RECORDS FOR THIS EXERCISE —
------------------------------------------------------------

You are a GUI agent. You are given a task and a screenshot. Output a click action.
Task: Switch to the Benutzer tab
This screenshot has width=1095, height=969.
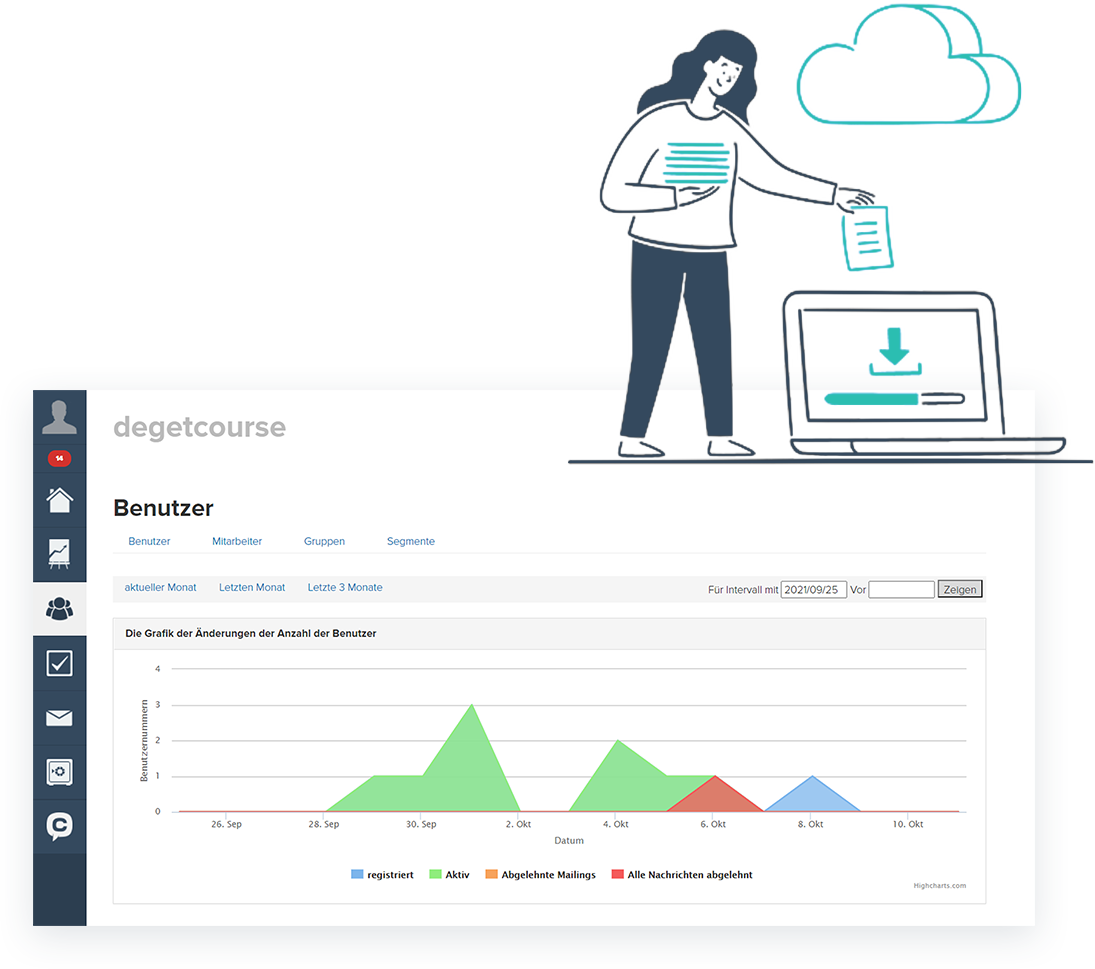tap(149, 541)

------------------------------------------------------------

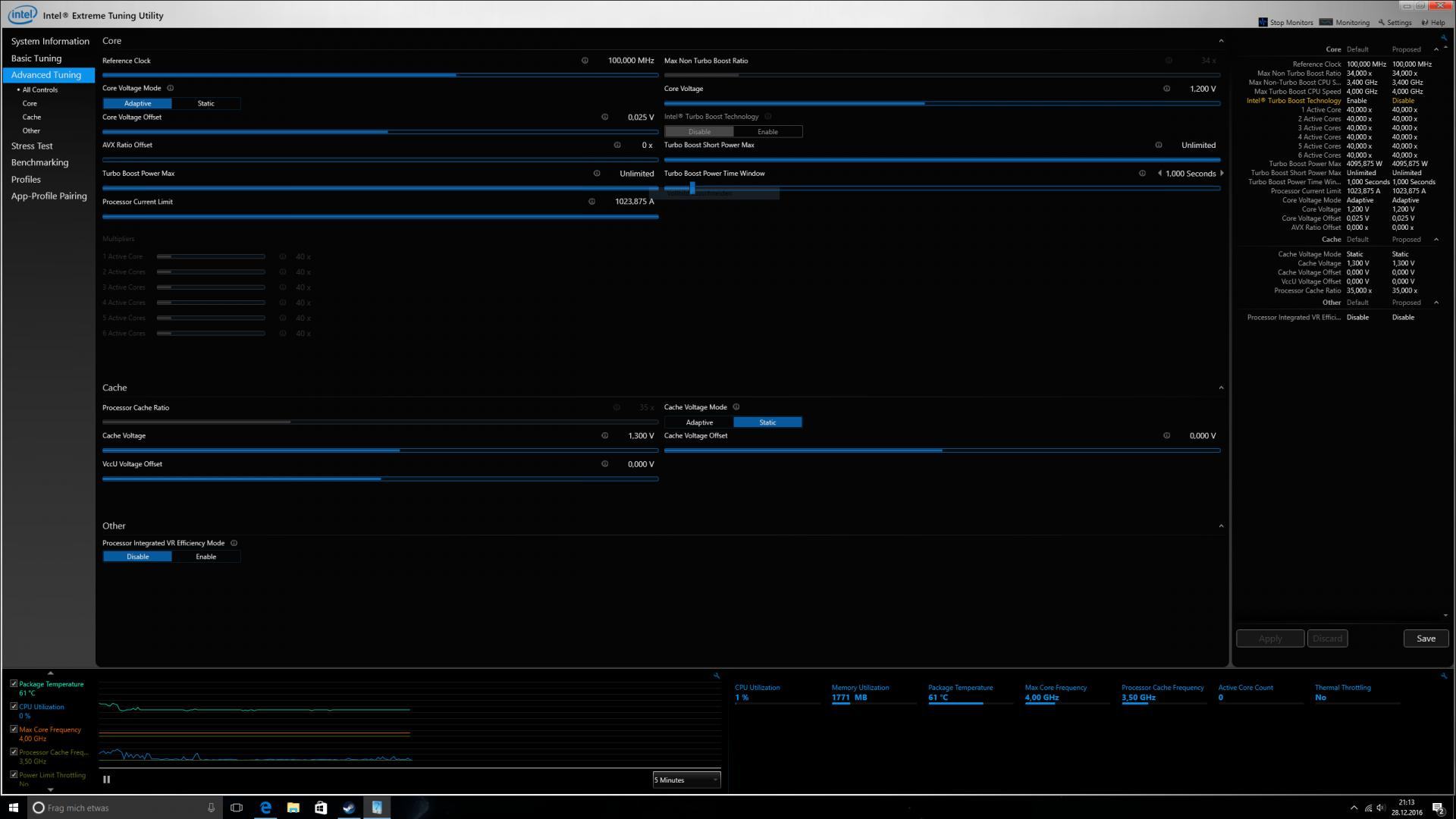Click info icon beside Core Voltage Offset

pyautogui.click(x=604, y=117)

------------------------------------------------------------

THE PROBLEM — Return every line from the one containing "Click info icon beside Core Voltage Offset" down to the one containing "pyautogui.click(x=604, y=117)", including both of those lines, and leave the pictures out of your answer.

RESPONSE TO THE TASK —
Click info icon beside Core Voltage Offset

pyautogui.click(x=604, y=117)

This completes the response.